Hi Kenneth. Yes thats the CTLMOD->pwmss_ctrl register, that locks the EHRPWM clock to the system clock, this is effectively what enables the PWM to run, although not really described that way.

The critically of this register is you have to disable the clock, to write to any PWM register, that isn’t buffered. Most registers are buffered, and you can write, but some (such as the chopper aren’t). Without being able to unlock and lock the clocks, these registers can’t be written to.

Now the linux kernel can write to this register. I tried looking into why, all I’ve found so far is in : pwm-tiehrpwm.c which calls clock_enable and line 319, that I think is what is changing this register.

Problem here is this is really deep in how the am33xx chips work, and how the kernel does it. Texas Instruments effectively controls both, so I suspect they are the only ones that know the solution. At lest Texas Instruments is responsive.

Will they ever share the solution? Why not through an overlay give an option to enable the clocks. I suppose we could call a script or something at boot time to start the PWM clocks, some option in the uEnv.txt maybe.

Well its probably in the TRM somewhere - the TI TRM are fairly good in that respect, but where in the TRM is tricky. I’m usually fairly good at knowing when to look in the TRM, as I’ve done it so much - that said though this one has me stumped. I can’t see how the kernel can lock it, so suspect the lock is in hardware - but not been able to find any documentation that tells me what to do …

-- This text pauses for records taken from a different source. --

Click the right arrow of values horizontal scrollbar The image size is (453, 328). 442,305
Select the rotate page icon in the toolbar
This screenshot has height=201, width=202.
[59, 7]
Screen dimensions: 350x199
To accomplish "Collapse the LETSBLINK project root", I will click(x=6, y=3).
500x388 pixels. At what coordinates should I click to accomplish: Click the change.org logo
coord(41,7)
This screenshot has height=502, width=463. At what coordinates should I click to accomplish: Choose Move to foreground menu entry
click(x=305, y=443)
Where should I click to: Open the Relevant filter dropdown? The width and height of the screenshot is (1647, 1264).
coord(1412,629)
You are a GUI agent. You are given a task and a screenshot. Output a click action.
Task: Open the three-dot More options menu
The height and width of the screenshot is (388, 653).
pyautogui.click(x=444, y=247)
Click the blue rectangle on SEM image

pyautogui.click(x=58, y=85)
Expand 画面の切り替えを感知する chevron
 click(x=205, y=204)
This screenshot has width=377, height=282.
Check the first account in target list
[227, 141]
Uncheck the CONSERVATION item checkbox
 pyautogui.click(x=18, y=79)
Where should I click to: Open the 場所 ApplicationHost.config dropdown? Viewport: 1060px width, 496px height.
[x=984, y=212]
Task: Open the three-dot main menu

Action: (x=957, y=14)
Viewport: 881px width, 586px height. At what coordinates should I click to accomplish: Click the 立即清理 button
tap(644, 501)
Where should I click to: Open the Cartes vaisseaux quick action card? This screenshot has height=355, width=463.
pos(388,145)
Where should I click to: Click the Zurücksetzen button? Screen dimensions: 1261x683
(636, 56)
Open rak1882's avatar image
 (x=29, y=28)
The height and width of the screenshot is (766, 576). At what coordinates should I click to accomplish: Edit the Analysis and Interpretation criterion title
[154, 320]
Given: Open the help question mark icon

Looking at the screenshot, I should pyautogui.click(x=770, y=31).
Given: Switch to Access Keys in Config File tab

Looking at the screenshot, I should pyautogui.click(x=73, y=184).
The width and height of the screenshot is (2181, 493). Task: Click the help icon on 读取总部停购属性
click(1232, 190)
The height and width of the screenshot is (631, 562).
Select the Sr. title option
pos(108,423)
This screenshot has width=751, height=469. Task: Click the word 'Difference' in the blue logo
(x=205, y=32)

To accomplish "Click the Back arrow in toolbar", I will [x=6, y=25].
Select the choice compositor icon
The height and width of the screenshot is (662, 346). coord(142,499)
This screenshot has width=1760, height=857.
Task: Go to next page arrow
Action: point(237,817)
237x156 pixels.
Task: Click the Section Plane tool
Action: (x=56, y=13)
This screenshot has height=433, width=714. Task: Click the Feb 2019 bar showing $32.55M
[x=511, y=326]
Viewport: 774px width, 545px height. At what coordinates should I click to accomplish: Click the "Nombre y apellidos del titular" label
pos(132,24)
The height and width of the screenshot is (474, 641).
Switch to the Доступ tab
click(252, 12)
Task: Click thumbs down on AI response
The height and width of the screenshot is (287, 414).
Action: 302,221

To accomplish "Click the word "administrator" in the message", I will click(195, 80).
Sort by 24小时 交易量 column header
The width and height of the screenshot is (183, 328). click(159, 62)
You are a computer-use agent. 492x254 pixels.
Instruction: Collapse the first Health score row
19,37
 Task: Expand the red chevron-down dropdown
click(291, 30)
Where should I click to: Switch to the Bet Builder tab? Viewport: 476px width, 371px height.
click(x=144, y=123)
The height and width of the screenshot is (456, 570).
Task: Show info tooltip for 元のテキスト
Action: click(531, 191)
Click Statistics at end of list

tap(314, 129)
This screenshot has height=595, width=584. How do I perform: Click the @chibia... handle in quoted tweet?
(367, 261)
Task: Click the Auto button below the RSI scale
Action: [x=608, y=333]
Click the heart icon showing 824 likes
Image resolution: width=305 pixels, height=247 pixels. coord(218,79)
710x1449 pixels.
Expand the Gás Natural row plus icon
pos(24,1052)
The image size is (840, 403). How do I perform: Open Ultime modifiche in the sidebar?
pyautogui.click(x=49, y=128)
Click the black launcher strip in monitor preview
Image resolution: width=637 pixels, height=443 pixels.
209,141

I used google/gemini AI to help me, without any success. They were helpful with correcting some statements in my EHRPWM code. I am now in the process of writing a small C/C++ code that starts the clocks in the PWM’s using writes to /dev/bone/pwm0/a to set the period to some value then enabling with the duty_cycle left at 0 (default). Then calling that function from uEnv.txt. Let you know how that goes.